In-Network Computing.

The newly emerged programmable network devices (e.g., switches, network accelerators, and middleboxes) and the continually increasing traffic motivate the design of in-network computing. In future DCNs, the computing will not start and end at the servers but will be extended into the network fabric. The aggregation functions needed by the data-intensive applications, e.g., big data, graph processing, and stream processing, have the features that make it suitable to be executed in programmable network devices. The total amount of data can be reduced by arithmetic (add) or logical function (minima/maxima detection) that can be parallelized. By offloading computing tasks onto the programmable network devices, we can (1) reduce network traffic and relieve network congestion, (2) serve user requests on the fly with low service latency, and (3) reduce the energy consumption of running servers. How to enable in-network computing inside commodity data centers with complex network topologies and multipath communication is a challenge. The end-to-end principle which has motivated most of the networking paradigms of the past years is challenged when in-network computing devices are inserted on the ingress-egress path.

Data Center Automation.

With the explosive growth of traffic and the rapid expansion of businesses in data centers, manual monitoring, configuration, troubleshooting, and remediation are inefficient and may put businesses at risk. Data center automation means the process of network management, e.g., configuration, scheduling, monitoring, maintenance, and application delivery, can be executed without human administration, which increases the operational agility and efficiency. Massive history traces have been accumulated during the operation of data centers. Machine learning, which gives computers the ability to learn from history, is a promising solution to realize data center automation.

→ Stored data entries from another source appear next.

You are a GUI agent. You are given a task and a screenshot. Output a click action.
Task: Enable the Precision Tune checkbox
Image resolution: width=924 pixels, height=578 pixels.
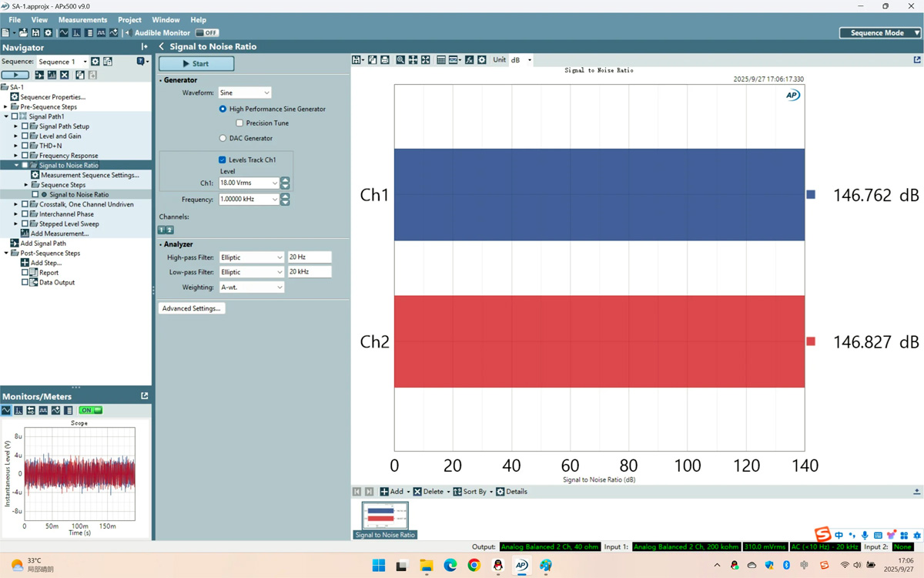pyautogui.click(x=239, y=123)
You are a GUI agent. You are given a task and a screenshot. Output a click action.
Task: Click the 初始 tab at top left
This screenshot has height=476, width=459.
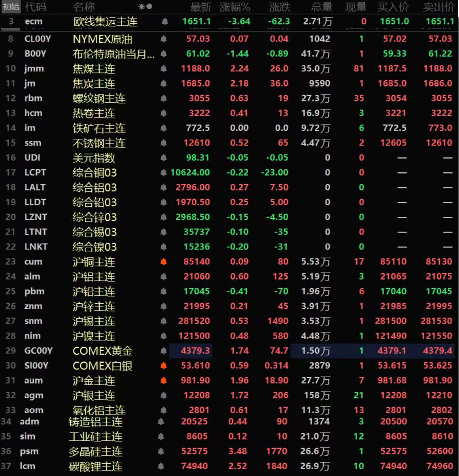[11, 7]
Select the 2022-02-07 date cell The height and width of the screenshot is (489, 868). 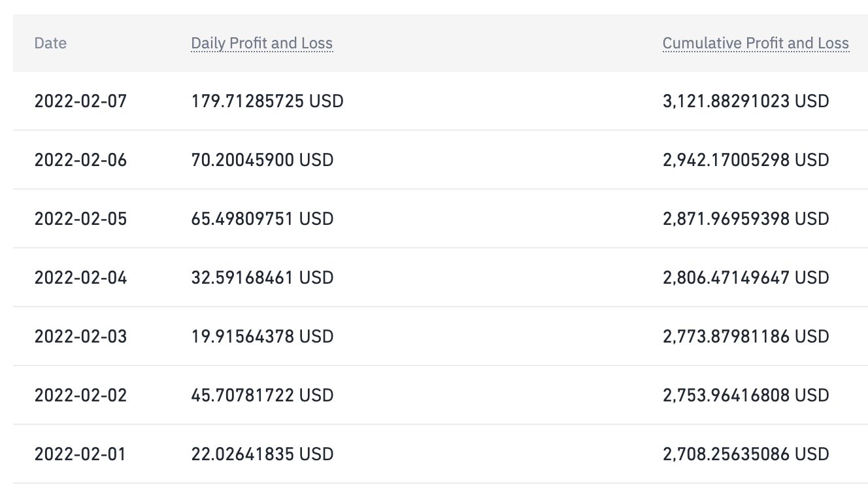80,101
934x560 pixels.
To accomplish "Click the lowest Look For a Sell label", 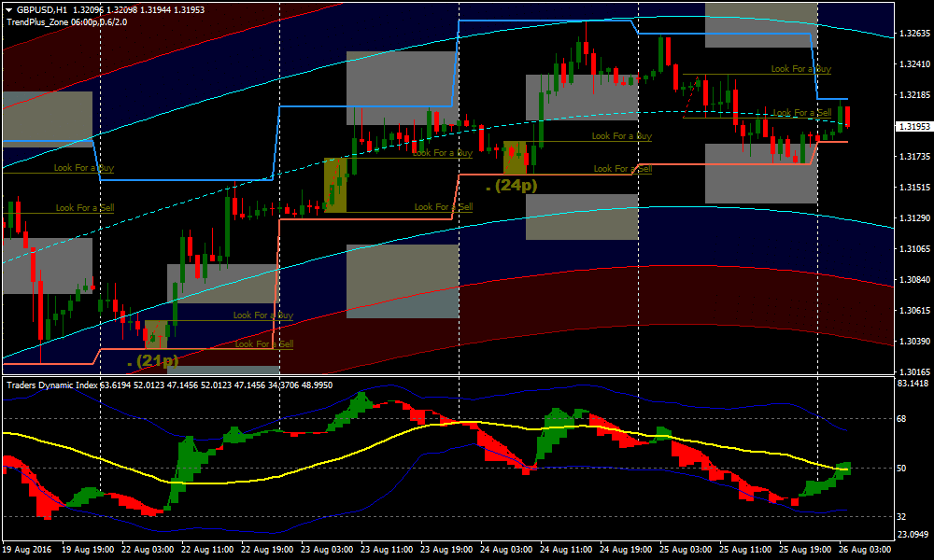I will 263,344.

The purposes of the learning-based data center automation are to (1) provide insights into network devices and servers for automatic configurations, (2) realize adaptive data forwarding and routing according to network changes, (3) automate all scheduling and monitoring tasks, and (4) enforce data center to operate in agreement with standards and policies.

High Reliability and Availability in the Edge.

Providing highly available and reliable services has always been an essential part of maintaining customer satisfaction and preventing potential revenue losses. However, downtime is the enemy of all data centers. According to the Global Data Center Survey report in the year 2018, 31% of data center operators reported they experienced a downtime incident or severe service degradation [98]. The time to full recovery for most outages was 1–4 h, with over a third reporting a recovery time of 5 h or longer. The downtime in data centers is costly. It has been reported that about $285 million have been lost yearly due to failures [99]. According to the global reliability survey in 2018, 80% of businesses required a minimum uptime of 99.99% [100]. To achieve high reliability and availability, equipment redundancy is widely utilized in the data center industry. Compared with redundancy in hyperscale data centers, providing services at the edge of the network is attracting increasing attention. In the not-too-distant future, edge data centers are likely to explode as people continue to offload their computing and storage tasks from end devices to centralized facilities. With data being captured from so many different sources, edge data centers are going to become as common as streetlights to ensure high reliability and availability. The hyperscale data centers may work together with edge computing to meet the computing, storage, and latency requirements, which creates both opportunities and threats to the design of the existing system.